Further memorandum submitted by Jim Knight
MP, Minister of State for Schools and Learners
Following my appearance before the Committee
on 18 February, I am writing to provide further details relating
to the evidence I gave. I hope the Committee will find this additional
information useful in making its report.
The Committee expressed concern that they were
not aware of any recent research into teachers' and parents' attitudes
We have recently consulted widely on the possible
new direction of assessment policy. Teachers were amongst those
consulted about our Making Good Progress proposals. Responses
to the consultation indicated general support for the idea of
taking a test when ready, although there was a lack of understanding
at that stage about how the single level tests would operate.
We also have an opportunity to learn more about
teachers', pupils' and parents' views through the Making Good
Progress pilot. As part of their independent evaluation of
that, PriceWaterhouseCoopers are conducting surveys with all these
groups, as well as interviews with teachers and pupil focus groups
in a small sample of the pilot schools.
We are also considering asking for parents views
on our proposals for future assessment policy, including the use
of Single Level Tests, as part of our forthcoming consultations
on the Children's Plan.
Furthermore, as part of a series of ongoing
research, Ipsos MORI was commissioned by the QCA to carry out
a sixth wave of research to assess teachers', parents', students'
and the general public's perceptions of the A level and GCSE exam
system shortly after the 2007 examinations session. This follows
five "waves" of a quantitative survey of perceptions
towards A levels between 2003 and 2006 (and, since 2004, perceptions
towards GCSEs). The report, GCSEs and A level: the experiences
of teachers, students, parents and the general public. A Research
Study Conducted for the Qualifications and Curriculum Authority
(QCA) was published in last month. Some of the key findings
were as follows:
Teachers are most likely to
agree that most A level students get the grades their performance
deserves, followed by the students themselves. 63% of parents
agree with this statement.
Teachers are less likely to
express concerns about the A level system this year than previouslyover
a third (35%) claim they have no concerns.
Teachers' confidence in the
A level system continues to increase (76% now agree that they
have confidence in the system).
Just under three in five (59%)
A level teachers say they are confident in the accuracy and quality
of the marking of A level papers.
Teachers' confidence in the
GCSE system has increased since 2006 (76% agree they have confidence,
up from 66% in 2006).
Two-thirds of GCSE teachers
(67%) have confidence in the accuracy and quality of marking of
The same proportion of teachers
as the previous two years (77%) agree that the exam system needs
to be independently regulated and controlled by a body other than
the Department for Children, Schools and Families. In line with
last year, three-quarters (76%) of teachers feel that the QCA
is effective in this role.
Parents' concerns are similar
to those of teachers, with problems about how exams are graded
and marked coming out top, followed by how time consuming the
work is for students, and the number of exams that students face.

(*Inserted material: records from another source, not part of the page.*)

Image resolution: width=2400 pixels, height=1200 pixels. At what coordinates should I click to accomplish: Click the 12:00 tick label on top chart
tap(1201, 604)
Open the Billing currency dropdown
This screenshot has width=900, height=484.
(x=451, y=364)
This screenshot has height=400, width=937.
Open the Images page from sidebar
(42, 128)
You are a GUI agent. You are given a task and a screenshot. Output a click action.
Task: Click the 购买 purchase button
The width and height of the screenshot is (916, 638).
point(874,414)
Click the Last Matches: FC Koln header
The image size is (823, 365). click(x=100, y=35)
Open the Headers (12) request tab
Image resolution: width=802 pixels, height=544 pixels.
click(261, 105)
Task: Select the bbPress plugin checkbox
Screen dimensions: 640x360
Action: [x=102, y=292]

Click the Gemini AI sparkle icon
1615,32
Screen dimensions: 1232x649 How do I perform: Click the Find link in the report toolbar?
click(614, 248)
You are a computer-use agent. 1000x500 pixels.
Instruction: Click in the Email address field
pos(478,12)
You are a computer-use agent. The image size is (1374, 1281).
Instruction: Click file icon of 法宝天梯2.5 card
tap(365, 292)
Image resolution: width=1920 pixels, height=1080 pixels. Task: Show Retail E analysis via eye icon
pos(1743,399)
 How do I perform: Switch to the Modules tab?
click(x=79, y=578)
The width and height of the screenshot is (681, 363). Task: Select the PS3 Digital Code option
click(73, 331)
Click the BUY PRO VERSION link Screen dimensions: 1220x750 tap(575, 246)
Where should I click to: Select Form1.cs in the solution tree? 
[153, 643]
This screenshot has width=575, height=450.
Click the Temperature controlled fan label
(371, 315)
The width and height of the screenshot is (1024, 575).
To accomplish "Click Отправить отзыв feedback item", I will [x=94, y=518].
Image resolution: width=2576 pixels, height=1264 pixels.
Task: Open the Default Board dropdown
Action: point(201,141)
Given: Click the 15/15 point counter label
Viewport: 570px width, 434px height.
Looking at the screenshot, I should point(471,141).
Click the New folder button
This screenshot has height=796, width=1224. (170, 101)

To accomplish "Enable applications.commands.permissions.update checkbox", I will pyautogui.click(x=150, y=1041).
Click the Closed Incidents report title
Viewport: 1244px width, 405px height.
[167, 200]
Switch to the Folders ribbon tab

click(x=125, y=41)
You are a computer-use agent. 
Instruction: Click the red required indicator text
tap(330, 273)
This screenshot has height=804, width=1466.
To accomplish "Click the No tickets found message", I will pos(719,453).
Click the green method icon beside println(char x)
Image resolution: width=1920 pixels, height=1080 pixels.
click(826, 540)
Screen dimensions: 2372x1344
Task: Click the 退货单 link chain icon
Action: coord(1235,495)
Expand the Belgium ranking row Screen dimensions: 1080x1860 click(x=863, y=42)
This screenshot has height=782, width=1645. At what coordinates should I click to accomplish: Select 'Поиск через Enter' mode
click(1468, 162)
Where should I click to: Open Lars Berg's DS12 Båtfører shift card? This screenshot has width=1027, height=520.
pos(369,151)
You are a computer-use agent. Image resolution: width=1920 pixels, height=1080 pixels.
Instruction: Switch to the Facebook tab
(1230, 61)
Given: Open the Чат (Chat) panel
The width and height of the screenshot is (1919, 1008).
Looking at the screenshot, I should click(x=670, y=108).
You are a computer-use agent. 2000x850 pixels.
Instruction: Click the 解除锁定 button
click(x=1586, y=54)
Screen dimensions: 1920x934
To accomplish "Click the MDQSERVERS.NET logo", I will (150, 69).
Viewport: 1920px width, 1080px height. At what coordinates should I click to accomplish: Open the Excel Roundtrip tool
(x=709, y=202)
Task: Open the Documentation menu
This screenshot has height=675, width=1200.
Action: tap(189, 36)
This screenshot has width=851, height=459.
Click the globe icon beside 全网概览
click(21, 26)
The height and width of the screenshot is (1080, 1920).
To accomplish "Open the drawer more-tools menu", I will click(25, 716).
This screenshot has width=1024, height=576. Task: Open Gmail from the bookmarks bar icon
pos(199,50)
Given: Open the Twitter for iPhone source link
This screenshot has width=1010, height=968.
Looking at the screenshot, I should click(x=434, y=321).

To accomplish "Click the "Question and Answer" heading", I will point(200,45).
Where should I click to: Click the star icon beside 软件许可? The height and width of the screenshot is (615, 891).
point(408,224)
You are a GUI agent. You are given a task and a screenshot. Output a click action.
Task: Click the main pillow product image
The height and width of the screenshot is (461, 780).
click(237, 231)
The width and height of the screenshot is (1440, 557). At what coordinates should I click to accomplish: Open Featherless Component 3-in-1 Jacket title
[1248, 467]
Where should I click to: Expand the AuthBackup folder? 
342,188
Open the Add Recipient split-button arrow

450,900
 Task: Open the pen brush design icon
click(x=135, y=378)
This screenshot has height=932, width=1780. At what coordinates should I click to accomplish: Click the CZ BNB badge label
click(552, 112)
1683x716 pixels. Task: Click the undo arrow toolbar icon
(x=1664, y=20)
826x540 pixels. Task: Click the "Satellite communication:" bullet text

Concerns relating to coursework appear to be less of an issue
this year (possibly due to the removal of coursework from some
I have considered further the points that members
made about contextual value added (CVA), and its transparency
to parents. The prime purpose of the Tables is public accountabilityone
element of which is choice of school. This links to the presentation
of information for use by parents, and it should be considered
within the wider context, for example, by looking at parental
reactions to notions of progression, as I suggested in my answer
to Annette Brooke (Q355). I will also be looking at we already
know about parents' views on school accountability, and will then
consider whether more research is needed, or whether we should
indeed address questions of the presentation of CVA or other aspects
of school data.
The Committee expressed interest in the scrutiny
of appointments to the new independent regulatory body for qualifications
and examinations. Subject to Parliament passing the necessary
legislation, the Chair of the Office of the Qualifications and
Examinations Regulator will be a Crown appointment. Prior to legislation,
an interim regulator will be established as a committee of the
QCA, to carry out the regulatory functions of the QCA as they
are currently set out in legislation. The Chair of the interim
regulator is being recruited under Office of the Commissioner
for Public Appointments rules, and will become the first Chair
of the Office of the Qualifications and Examinations Regulator.
The establishing legislation will reflect official
advice on the appropriate processes to be followed for public
appointments to the Office of the Qualifications and Examinations
Regulator. On 23 January 2008, the Minister for the Cabinet Office
sent to the Liaison Committee a list of existing public appointments
which the Government propose should be subject to the pre-appointment
scrutiny by their relevant Select Committee, and placed a copy
in the Library of the House.
Ed Balls wrote to you on 17 December, when the
consultation document Confidence in Standards was published,
and invited the Committee to consider how best it could monitor
and review the work of the new statutory regulator and the interim
I hope this information helps the Committee
in its Inquiry and I look forward to seeing the report.